Crawley Town
- Chairman: Victor Marley
- Manager: Steve Evans
- Conference National: 1st (promoted)
- FA Cup: Fifth round
- FA Trophy: First round
- Sussex Senior Cup: Second round
- Top goalscorer: League: Matt Tubbs (37) All: Matt Tubbs (40)
- Highest home attendance: 4,108 vs Derby County, FA Cup, 10 January 2011
- Lowest home attendance: 1,300
- ← 2009–102011–12 →

= 2010–11 Crawley Town F.C. season =

The 2010–11 season was the 61st season in which Crawley Town played senior football, and their seventh in the Football Conference.

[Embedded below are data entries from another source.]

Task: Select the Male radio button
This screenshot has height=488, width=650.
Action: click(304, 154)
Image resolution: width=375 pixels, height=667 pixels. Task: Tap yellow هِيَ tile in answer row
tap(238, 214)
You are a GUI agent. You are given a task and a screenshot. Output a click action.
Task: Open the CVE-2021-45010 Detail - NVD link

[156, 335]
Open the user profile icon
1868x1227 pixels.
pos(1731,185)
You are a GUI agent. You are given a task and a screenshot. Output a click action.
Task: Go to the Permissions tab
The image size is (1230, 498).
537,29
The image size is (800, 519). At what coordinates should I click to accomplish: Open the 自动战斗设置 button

On 1 July 2010, following a number of signings, the club held a press conference to declare their intentions for the coming season. They confirmed that the club had cleared £1,000,000 of debt and was now debt-free, and that Bruce Winfield has bought the shareholding formerly held by the Prospect Estates group. On 9 April, Crawley won the Conference National, beating Tamworth 3–0, and by doing this they will be a Football League club for the first time in their history.

==Season summary==
Prior to the beginning of the season, the club spent around £600,000 on players, signing the likes of Matt Tubbs from Salisbury City, Sergio Torres from Peterborough United and Richard Brodie from York City for a non-league record fee, financed in part by anonymous Far Eastern investors. The club saw success in the league losing just thrice all season before being promoted to the Football League for the first time in their history on 9 April 2011 following a 3–0 victory away to Tamworth. They finished top of the league on 105 points, a division record. The club also saw success in the FA Cup, reaching the fifth round of the competition before being eliminated by eventual Premier League champions and FA Cup semi-finalists Manchester United.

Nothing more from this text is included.